There is hope for scores of HIV/Aids and malaria patients in the country after the Global Fund announced that the country has again qualified for an interim grant of $114 million (about K46 billion) to finance procurement of vital drugs such as ARVs and other related activities.
This is follows government’s commitment to reconstitute Malawi Global Fund Country Coordinating Mechanism (CCM) committee. The fund had problems with the composition of the previous committee.
Both UNAIDS country director Amakobe Sande and NAC executive director Thomas Bisika confirmed signing the interim grant last week.
In an e-mail response, Sande welcomed the move by Malawi government and said United Nations has been keen to have Malawi establish a new CCM as quickly as possible.
Sande said: “The new CCM will help steer the important process of ensuring that Malawi meets all the requirements that are needed when it submits its proposal to the Global Fund on the 15th October 2015.”
Speaking in an interview with Weekend Nation, Bisika disclosed that the $114 million will cover procurement of ARVs for the period from July 1 2014 to June 30 2015, including a buffer stock of ARVs to take Malawi up to the end of 2015.
“There should, therefore, be no concern about a shortage of ARV stocks,” said Bisika.
According to the NAC boss, Malawi has also qualified for an additional $574 million with the commission confident that the money is enough to cover beyond 2016.
“The country has finally reconstituted the Malawi Global Fund Coordination Committee. We now have the new committee members in place. We were supposed to review the committee to qualify for the global fund CCM eligibility,” he said.

● **RECORDED DATA**:
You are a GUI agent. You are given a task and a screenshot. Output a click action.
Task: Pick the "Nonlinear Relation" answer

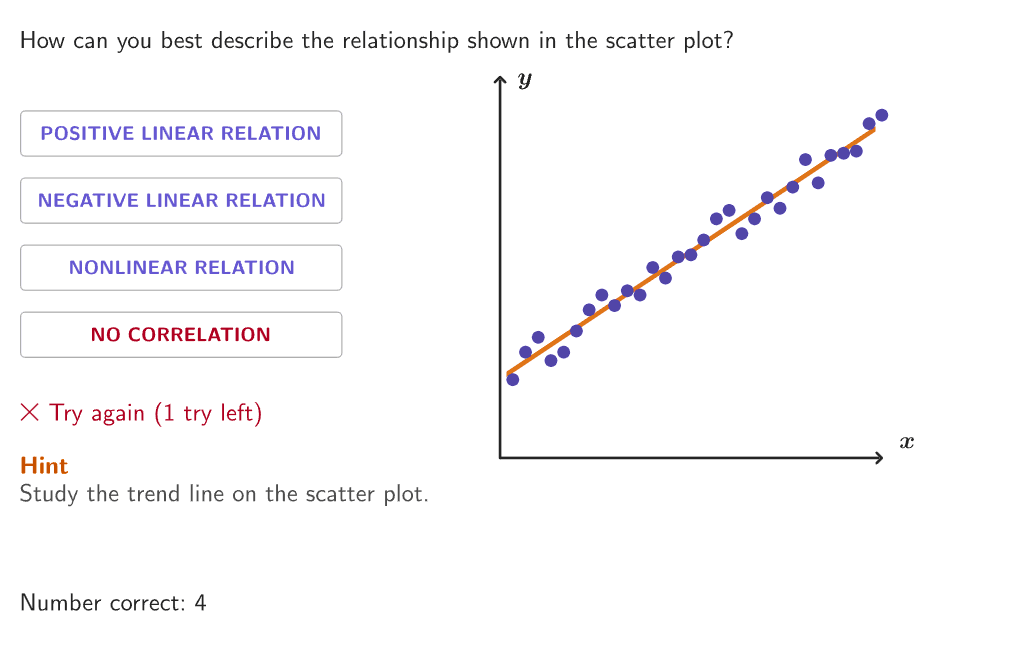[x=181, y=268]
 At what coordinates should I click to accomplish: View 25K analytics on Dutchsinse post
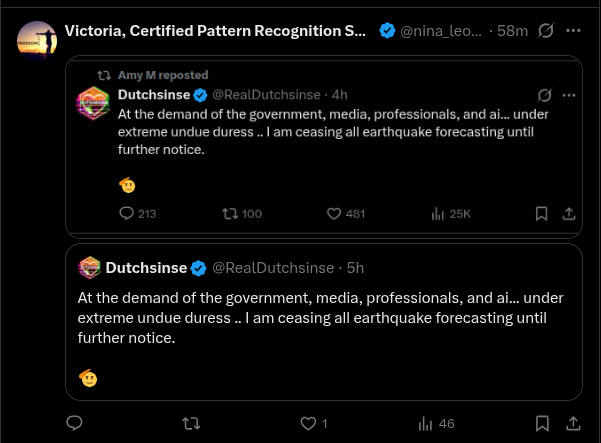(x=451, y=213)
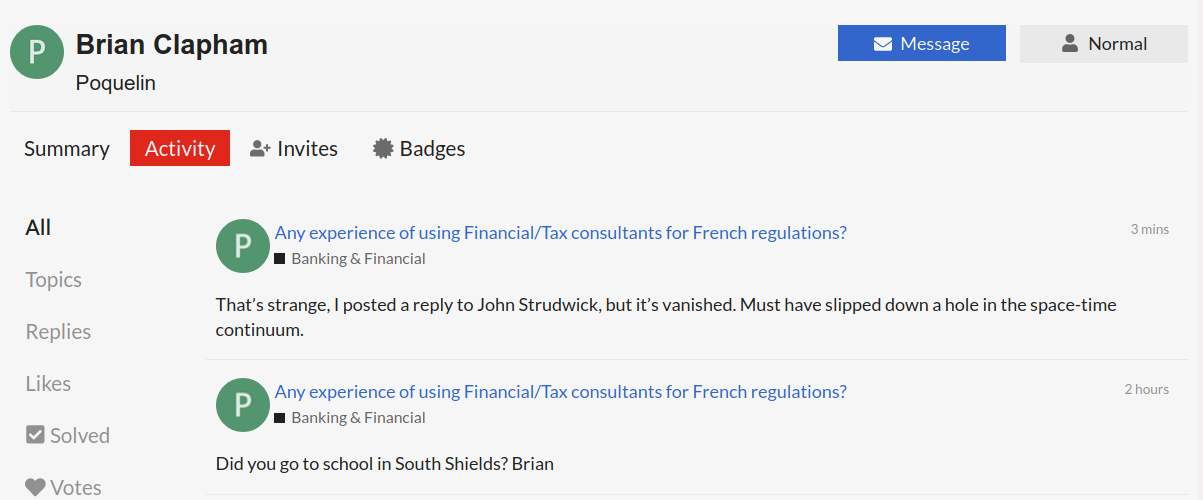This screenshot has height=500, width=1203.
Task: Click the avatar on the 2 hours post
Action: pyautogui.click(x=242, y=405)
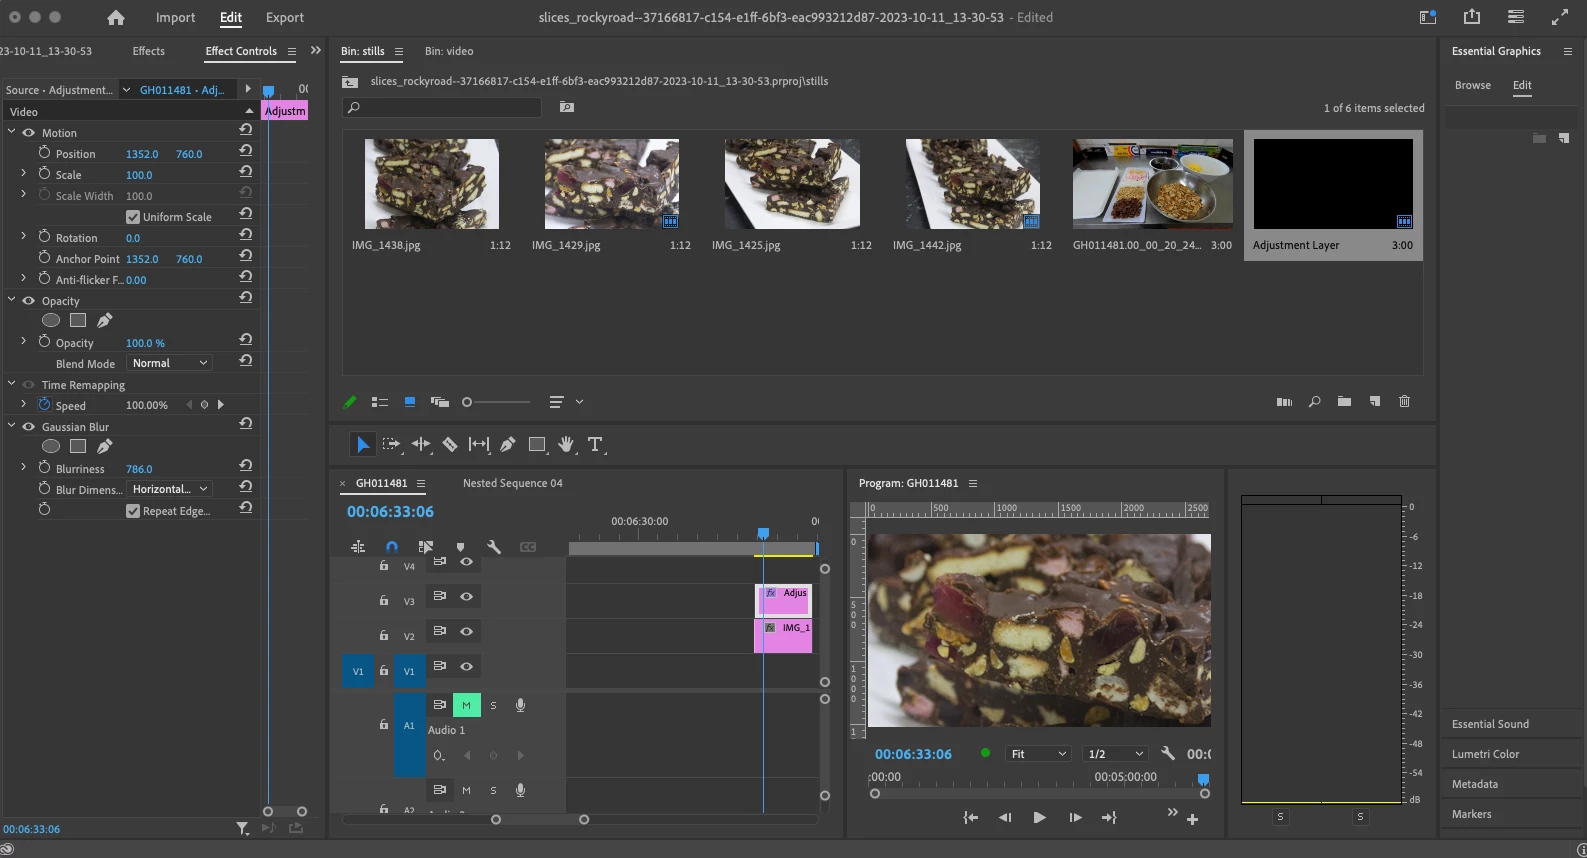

==

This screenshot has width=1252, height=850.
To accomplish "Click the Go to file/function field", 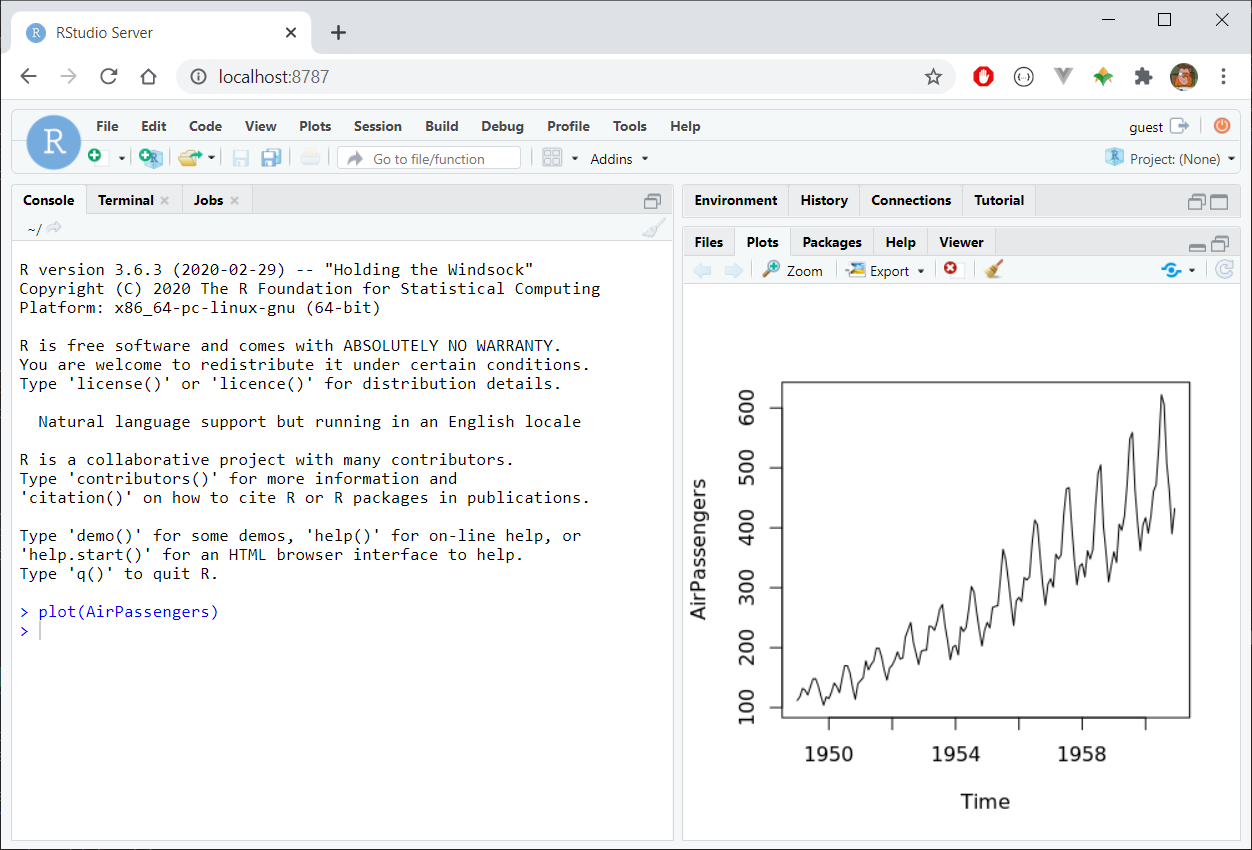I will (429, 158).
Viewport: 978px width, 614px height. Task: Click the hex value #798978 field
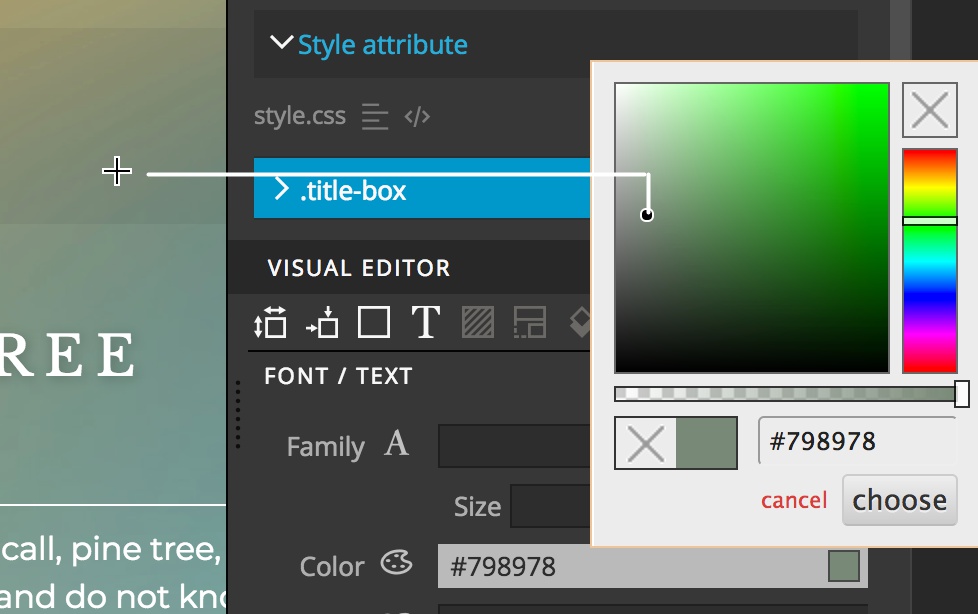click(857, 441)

● **ASSIGNMENT 1**: Copy the part of the news report on Malawi's Global Fund grant that begins at the words "In an e-mail" and stops after "cover beyond 2016.".
● **ASSIGNMENT 2**: In the news report on Malawi's Global Fund grant, shorten the paragraph that begins "Speaking in an interview with Weekend Nation" and keep its main facts.
● **ASSIGNMENT 3**: Pick up the news report on Malawi's Global Fund grant where it ends and continue it.

● **ANSWER BOX 1**:
In an e-mail response, Sande welcomed the move by Malawi government and said United Nations has been keen to have Malawi establish a new CCM as quickly as possible.
Sande said: “The new CCM will help steer the important process of ensuring that Malawi meets all the requirements that are needed when it submits its proposal to the Global Fund on the 15th October 2015.”
Speaking in an interview with Weekend Nation, Bisika disclosed that the $114 million will cover procurement of ARVs for the period from July 1 2014 to June 30 2015, including a buffer stock of ARVs to take Malawi up to the end of 2015.
“There should, therefore, be no concern about a shortage of ARV stocks,” said Bisika.
According to the NAC boss, Malawi has also qualified for an additional $574 million with the commission confident that the money is enough to cover beyond 2016.

● **ANSWER BOX 2**: Bisika told Weekend Nation that the $114 million will pay for ARVs from July 1 2014 to June 30 2015, plus a buffer stock to last Malawi until the end of 2015.

● **ANSWER BOX 3**:
The development means NAC, the Ministry of Health and other principal recipients from the Global Fund have ceased being board members of the CCM, hence lost a right to vote.
Asked why Malawi is still rated B on HIV and Aids funds management by the fund, Bisika said the biggest problem HIV and Aids national response has had with the Global Fund is the submission of reports from the recipients.
“Issues that account to the downgrading of Malawi is the management of programmes by some recipients,” he said, adding that this slows down the implementation process and utilisation of the money.
NAC recently refunded the Global Fund $937 905 (about K403.3 million) following abuse of funds which took place during the implementation of one of the grants in 2013.
These funds could have gone a long way in assisting people in accessing life-prolonging drugs in the country.
But according to Bisika, NAC is continuing pestering organisations involved in the abuse of the funds to refund the money.
He said his organisation has provided both technical and financial support to the Malawi Global Fund CCM in this regard.
Malawi Health Equity Network (Mhen) executive director Martha Kwataine in a separate interview welcomed the interim funding from the Global Fund, saying it will ease the panic the country had on the management of antiretroviral therapy (ART) across the country.
She advised the new committee, especially the civil society organisations representatives that have been incorporated in the new Malawi Global Fund Coordination Committee, to provide the much-needed oversight.
The committee constitutes people from the academia, civil society organisations and people living with HIV and government officials, among others.